Pihak HMP Law Firm yakin, klien mereka pemilik sah atas objek tanah seluas 4,5 hektare. Dahulu, lahan itu terletak di Desa Kunciran, Cipondoh, Kabupaten Tangerang, Jawa Barat. Kini, merupakan Kelurahan Kunciran, Kecamatan Pinang, Kota Tangerang, Banten, yang kini tanah a quo dikenal sebagian dengan Cluster Aurora dan sebagian Cluster Aruna.
“Tanah milik klien kami, semula dari sertifikat induk PT. Pembangunan Perisai Baja (PPB). Objek tanah itu dibeli dan dibayar lunas oleh klien kami Rp 450 juta,” kata Hendarsam Marantoko.
Selanjutnya, keterangan objek tanah itu didukung sejumlah fakta. Mulai dari Akta Perjanjian Jual Beli Nomor: 189/KC/10/82 tanggal 6 Oktober 1982, antara PT. PPB, selaku Penjual dengan pihak Pembeli yang dicatat di Notaris Mohamad Said Tadjoedin No: 18.587/1982 tanggal 12 Oktober 1982.

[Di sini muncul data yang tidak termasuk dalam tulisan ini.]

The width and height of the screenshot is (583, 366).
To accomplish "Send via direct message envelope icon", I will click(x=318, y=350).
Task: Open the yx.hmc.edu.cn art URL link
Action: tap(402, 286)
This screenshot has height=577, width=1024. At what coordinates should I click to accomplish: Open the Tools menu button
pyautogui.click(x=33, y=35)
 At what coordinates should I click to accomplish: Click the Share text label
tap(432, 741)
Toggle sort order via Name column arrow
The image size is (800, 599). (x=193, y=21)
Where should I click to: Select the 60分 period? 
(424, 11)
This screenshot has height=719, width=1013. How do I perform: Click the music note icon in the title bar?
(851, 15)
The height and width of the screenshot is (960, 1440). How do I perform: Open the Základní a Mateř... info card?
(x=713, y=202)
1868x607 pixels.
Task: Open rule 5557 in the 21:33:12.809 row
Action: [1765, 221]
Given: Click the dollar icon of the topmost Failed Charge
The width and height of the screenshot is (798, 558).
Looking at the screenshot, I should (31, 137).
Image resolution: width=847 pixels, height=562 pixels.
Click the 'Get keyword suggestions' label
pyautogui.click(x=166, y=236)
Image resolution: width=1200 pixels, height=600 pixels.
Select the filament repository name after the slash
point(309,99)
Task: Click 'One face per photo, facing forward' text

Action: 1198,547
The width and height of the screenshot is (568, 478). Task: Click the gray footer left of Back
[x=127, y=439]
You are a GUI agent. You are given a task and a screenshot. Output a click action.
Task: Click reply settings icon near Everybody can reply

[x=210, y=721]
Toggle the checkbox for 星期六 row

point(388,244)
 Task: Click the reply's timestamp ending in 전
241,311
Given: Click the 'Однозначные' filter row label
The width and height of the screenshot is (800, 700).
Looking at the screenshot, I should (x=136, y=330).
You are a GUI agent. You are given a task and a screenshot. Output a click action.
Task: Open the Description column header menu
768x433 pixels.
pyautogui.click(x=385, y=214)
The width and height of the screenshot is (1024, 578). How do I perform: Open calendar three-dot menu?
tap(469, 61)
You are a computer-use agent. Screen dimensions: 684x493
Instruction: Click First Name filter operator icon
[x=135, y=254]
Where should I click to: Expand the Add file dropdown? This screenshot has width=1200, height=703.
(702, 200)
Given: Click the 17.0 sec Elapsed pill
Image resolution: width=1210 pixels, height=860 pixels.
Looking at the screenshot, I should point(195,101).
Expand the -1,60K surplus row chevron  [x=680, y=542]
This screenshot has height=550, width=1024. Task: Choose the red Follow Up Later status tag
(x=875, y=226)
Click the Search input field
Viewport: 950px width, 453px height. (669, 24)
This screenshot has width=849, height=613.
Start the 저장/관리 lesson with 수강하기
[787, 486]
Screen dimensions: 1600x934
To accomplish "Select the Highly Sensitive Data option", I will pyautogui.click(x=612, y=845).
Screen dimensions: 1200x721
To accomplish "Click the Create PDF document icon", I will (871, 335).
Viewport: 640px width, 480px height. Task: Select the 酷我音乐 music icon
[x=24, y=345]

“Lalu, Akta Jual Beli perpindahan hak atas objek tanah milik klien kami, dari PT. PPB ke klien kami pada 3 November 1984. Ini sudah pengukuran atas objek tanah itu,” ungkapnya.
Kemudian, akta jual beli milik Chandra, telah diajukan proses sertifikasi oleh PT. PPB kepada Kantor Pertanahan, berdasarkan Surat Permohonan Sertifikat tanggal 19 Juni 1986 dan Surat Pernyataan 8 Agustus 1987.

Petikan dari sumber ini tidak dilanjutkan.